Fix autotune thread safety (crash) under GIL=0 #8437

Qubitium · 2025-10-13T14:58:48Z

Triton kernel on first launch will call _bench and related code to cache best config to use for subsequent kernel launches. This part of the code is racy and will crash in GIL=0 (Python >= 3.13T). The crash will manifest in cryptic NoneObject has no xx attribute errors to the end-user when in reality it's a data race issue.

I encountered this doing GIL=0 thread based module parallel execution on multiple gpu in GPT-QModel, a quantization toolkit which has triton kernels.

EDIT: Please ignore the folowing block. PR has been updated to use global locks + per key future for multi-threading autotuning sync.

------ Out Dated ---
There were two methods of protection, locks or thread-local. I implemented thread-local for the following reasons:

latency: thread-local (no locks) will be much faster for cache retrieval vs lock protected global cache.
locks are messy and thread-local is actually easier to implement with less code.
thread-local has obvious downside in persistence and duplication of triton configs + extra autotunes per gpu thread. I consider this a small downside with upsides.

Upsides:

If you use python GIL=0 and care about performance, you will likely use thread pools and not launching a thread every single time. This nullifies any persistence downside issue in real-world applications. Launching new thread for every kernel execution is bad practice (as thread startup is much slower than any thing code/lock wise by many factors) and we should not worry too much optimizing for bad code practices.
If you want to further optimzie your threading code, you will likely use persistent threads and bind each thread to a specific cuda:index. With global cache, triton would assume all cuda:index are the same gpu. This actually not the case for my setup and we shouldnt make this assumption for others. Benchmark/config-cache should be keyed to per cuda:index (unique gpu fingerprint) to be frank, but this for another PR/topic. With thread-local we actually achieve optimized kernel launch per cuda:index (potentially unique gpu) since developer should already persist a thread in pool and bind the thread to a cuda:index.

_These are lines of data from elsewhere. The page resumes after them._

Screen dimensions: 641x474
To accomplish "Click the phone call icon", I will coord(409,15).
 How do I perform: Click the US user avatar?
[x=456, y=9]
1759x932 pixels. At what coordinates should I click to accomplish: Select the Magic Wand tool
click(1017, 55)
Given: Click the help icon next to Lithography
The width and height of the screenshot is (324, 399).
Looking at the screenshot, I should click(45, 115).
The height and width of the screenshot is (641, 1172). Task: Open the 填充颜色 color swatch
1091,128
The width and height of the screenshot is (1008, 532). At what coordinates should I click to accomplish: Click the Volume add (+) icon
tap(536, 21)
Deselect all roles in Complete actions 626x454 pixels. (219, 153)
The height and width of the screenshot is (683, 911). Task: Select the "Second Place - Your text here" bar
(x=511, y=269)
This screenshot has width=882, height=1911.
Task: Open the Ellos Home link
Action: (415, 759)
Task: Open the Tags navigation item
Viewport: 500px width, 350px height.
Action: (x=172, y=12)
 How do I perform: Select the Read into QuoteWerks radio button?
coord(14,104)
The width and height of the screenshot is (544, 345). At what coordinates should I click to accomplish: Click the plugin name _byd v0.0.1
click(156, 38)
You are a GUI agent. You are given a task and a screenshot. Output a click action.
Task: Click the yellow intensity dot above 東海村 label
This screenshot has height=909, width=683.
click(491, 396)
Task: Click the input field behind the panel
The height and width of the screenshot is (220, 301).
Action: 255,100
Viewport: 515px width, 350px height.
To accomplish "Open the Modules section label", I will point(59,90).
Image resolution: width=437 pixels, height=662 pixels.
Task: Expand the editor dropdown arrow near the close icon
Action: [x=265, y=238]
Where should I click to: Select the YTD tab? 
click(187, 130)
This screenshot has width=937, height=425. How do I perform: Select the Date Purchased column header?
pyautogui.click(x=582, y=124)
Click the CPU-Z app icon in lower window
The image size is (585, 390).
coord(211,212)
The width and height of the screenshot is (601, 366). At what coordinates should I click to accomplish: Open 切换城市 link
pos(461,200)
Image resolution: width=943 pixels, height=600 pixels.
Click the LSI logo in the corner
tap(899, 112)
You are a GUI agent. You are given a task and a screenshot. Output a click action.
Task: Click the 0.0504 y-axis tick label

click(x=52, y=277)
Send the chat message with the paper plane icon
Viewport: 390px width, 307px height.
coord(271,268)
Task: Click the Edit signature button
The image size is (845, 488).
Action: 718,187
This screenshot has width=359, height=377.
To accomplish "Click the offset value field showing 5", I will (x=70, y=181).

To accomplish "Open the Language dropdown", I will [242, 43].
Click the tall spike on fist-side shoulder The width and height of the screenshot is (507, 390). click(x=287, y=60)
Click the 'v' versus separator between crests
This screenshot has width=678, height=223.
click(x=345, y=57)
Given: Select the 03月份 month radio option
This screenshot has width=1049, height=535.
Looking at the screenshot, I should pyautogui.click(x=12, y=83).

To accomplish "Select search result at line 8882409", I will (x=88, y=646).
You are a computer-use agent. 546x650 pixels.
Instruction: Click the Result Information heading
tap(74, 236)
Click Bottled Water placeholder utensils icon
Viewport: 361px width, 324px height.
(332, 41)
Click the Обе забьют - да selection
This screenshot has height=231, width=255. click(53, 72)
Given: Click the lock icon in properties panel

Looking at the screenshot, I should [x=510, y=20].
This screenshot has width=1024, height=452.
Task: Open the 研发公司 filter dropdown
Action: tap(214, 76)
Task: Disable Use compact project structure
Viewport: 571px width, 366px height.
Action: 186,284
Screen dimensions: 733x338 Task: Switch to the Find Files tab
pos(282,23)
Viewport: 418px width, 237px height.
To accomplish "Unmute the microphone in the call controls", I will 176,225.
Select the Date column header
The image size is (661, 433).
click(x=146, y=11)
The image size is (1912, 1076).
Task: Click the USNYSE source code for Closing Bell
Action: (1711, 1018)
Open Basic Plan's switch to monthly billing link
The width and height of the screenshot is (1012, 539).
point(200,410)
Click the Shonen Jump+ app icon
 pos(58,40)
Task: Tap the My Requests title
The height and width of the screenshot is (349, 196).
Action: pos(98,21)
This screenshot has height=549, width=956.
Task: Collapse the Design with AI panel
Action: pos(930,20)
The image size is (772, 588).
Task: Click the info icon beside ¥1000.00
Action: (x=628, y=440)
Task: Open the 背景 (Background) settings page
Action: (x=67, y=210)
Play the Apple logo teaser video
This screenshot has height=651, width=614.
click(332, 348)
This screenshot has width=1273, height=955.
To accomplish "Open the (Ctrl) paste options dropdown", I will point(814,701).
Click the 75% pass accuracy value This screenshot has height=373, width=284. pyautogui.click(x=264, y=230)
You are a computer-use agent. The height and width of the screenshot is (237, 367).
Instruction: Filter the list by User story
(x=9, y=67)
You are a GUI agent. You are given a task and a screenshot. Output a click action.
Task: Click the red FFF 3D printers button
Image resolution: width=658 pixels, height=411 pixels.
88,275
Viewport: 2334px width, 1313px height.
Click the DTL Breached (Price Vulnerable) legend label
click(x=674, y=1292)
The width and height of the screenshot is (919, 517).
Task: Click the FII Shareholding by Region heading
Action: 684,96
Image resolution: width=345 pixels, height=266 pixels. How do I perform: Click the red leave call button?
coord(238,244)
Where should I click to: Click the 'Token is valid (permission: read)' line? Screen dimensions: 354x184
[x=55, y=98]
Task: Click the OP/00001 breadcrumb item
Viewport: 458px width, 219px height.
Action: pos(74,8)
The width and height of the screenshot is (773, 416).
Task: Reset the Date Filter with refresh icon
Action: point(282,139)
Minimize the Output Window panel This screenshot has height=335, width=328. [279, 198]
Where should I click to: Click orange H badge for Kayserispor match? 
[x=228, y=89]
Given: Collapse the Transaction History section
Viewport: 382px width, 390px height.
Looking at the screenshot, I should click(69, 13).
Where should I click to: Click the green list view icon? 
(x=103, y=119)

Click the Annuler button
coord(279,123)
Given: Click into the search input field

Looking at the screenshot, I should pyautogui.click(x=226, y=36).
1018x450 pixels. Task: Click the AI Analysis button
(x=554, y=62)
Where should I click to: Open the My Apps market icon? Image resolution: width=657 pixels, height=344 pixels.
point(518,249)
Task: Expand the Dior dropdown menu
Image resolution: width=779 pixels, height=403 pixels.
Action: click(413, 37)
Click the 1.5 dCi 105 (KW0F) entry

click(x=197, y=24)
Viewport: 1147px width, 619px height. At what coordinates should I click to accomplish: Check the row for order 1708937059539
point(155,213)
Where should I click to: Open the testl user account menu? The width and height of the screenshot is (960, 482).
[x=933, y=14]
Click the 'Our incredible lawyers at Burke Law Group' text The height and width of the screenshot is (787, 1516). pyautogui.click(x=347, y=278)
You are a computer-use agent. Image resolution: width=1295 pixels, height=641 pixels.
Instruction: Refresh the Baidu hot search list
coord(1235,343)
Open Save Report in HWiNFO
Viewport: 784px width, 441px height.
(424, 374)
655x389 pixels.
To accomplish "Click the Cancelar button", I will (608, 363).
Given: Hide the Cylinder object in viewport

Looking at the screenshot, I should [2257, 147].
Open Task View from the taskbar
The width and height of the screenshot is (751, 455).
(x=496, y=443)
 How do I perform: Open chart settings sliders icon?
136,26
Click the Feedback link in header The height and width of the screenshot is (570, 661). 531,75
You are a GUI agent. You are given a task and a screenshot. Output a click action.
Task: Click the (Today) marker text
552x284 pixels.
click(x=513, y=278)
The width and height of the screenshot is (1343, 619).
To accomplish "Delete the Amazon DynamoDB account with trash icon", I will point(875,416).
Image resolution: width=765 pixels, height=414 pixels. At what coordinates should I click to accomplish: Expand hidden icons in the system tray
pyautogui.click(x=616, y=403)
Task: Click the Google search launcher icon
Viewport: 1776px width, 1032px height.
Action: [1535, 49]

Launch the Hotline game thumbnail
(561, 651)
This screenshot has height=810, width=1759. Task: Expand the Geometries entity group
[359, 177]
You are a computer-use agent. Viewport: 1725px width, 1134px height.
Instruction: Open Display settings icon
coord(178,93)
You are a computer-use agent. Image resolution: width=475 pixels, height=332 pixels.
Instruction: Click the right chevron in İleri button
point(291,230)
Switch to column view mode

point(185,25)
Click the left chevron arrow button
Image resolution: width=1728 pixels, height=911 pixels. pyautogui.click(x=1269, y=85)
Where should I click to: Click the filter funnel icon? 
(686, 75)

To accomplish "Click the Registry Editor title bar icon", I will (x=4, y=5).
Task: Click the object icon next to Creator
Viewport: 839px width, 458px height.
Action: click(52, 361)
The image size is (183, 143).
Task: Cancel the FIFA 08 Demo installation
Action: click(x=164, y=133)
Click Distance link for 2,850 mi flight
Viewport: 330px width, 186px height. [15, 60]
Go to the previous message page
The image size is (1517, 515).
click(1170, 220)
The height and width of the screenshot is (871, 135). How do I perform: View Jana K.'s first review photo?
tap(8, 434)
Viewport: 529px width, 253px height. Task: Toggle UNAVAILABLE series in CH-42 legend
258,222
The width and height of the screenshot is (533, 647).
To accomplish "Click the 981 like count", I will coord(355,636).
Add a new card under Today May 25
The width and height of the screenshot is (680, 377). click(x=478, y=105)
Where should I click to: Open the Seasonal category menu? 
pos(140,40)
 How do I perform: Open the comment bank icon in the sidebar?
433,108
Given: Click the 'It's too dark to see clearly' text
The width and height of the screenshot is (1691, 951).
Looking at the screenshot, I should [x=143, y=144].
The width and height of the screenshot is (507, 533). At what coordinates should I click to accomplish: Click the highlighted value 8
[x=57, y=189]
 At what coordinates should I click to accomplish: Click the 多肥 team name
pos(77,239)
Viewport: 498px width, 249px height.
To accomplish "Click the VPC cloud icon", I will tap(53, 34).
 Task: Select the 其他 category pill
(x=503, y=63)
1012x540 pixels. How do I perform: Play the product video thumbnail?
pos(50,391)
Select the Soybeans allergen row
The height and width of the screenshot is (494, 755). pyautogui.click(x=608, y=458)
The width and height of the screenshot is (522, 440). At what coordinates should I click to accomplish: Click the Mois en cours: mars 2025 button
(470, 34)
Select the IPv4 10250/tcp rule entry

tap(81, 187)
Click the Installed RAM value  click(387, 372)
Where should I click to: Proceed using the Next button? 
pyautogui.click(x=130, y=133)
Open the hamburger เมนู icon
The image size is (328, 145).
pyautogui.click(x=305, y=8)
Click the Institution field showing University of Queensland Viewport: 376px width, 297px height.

As such, I believe thread-local is a better option over global cache (with lcoks): more scalable, lower latency, and more accurate (indirectly). Unsure how much duplicated config memory this would cost so but I think it's minimal?

test_autotuner_thread_safety extra unit test has been added to existing to existing python/test/unit/runtime/test_autotuner.py test file. Unit test should run on GIL=0 env. Triton CI should setup a Python 3.14T runner for this test.

New contributor declaration

I am not making a trivial change, such as fixing a typo in a comment.
I have written a PR description following these
rules.
I have run pre-commit run --from-ref origin/main --to-ref HEAD.
Select one of the following.
- I have added tests.
  - Add new test_autotuner_thread_safety inside existing python/test/unit/runtime/test_autotuner.py
Select one of the following.
- I have not added any lit tests.

… into fix-nogil-autotune

Jokeren · 2025-10-14T12:10:36Z

I probably didn't get the use of thread local here. Doesn't it mean that we need to autotune T times if there are T concurrent threads?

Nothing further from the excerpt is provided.